On Monday 08 February 2010 03:05:18 pm Seebs wrote:
> On 2010-02-08, Marnen Laibow-Koser <marnen / marnen.org> wrote:
> > I haven't used 1.9 yet, so take this with a grain of salt, but my
> > impression is that encoding-aware Strings that aren't byte arrays is
> > exactly the right thing for Ruby to have.
> 
> It is certainly a useful thing to have, but I'm not sure that it's a good
> idea to do away with byte arrays.

They're still around, they're just slightly ugly. You have to specify a weird 
encoding, something like ASCII-8BIT, to mark the string as raw.

> The array type seems INCREDIBLY expensive for this -- do I really want
>  to allocate over two thousand objects to read in a 2KB chunk of data?

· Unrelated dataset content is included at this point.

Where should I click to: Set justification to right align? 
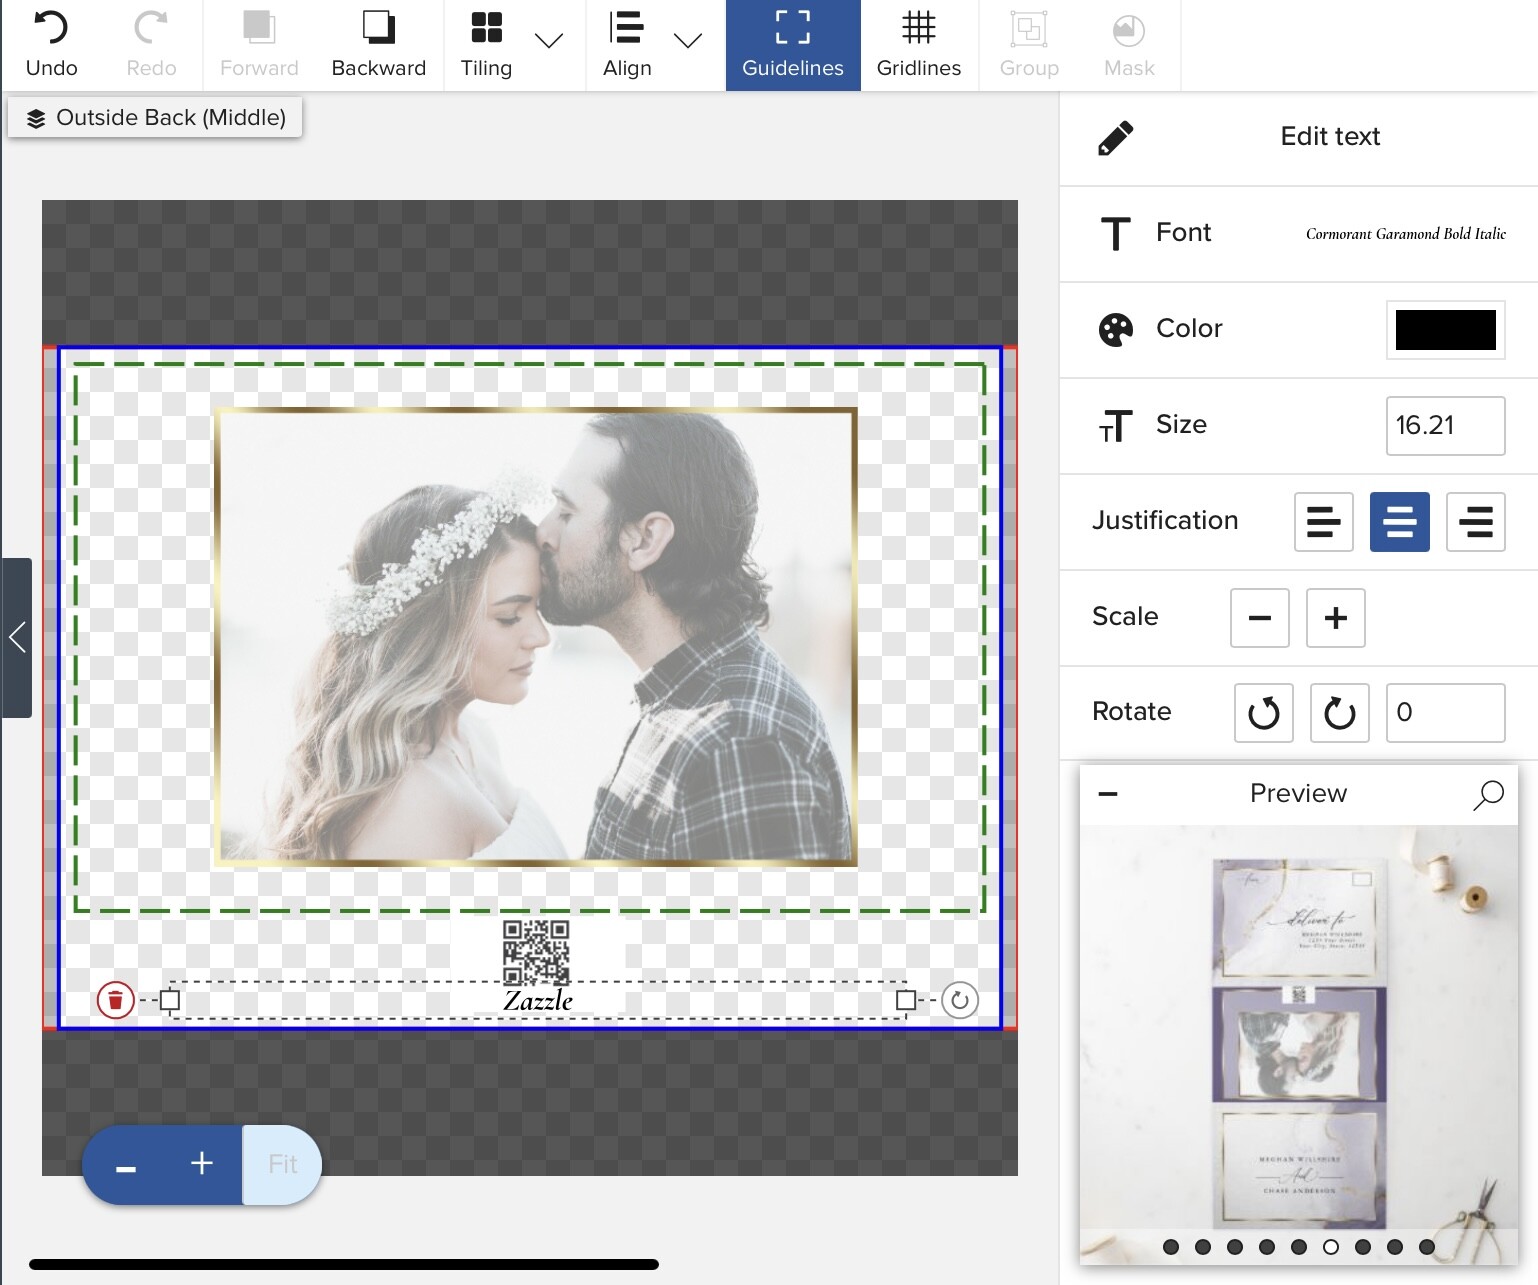pos(1475,522)
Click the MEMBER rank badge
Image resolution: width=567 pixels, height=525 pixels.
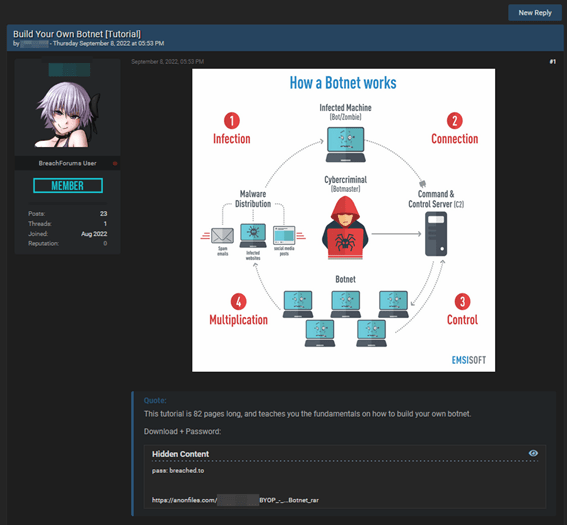pos(68,185)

If they're bytes, sure. I don't know enough about the Ruby internals to know 
if it's worse than a string -- it probably is, since arrays can hold arbitrary 
values -- but if it's an array of integers, remember that while integers 
behave like objects, they aren't actually allocated like objects. Ruby appears 
to be using an old Smalltalk trick here, in that a single bit in the object 
reference (itself an integer) signals whether this particular reference is an 
int or an actual reference -- thus, ints lose some precision, but gain a LOT 
of speed.

On second thought, that is expensive -- an int is probably bigger than a byte 
-- but not _that_ expensive.

But really, it seems to me that the answer here would be to follow python -- 
add a separate binary type. To be especially idiomatic, we could make strings, 
arrays, and binary data all have a similar duck-type.

And the short-term answer is to use "raw" strings, because they're already 
used everywhere and they're already efficient.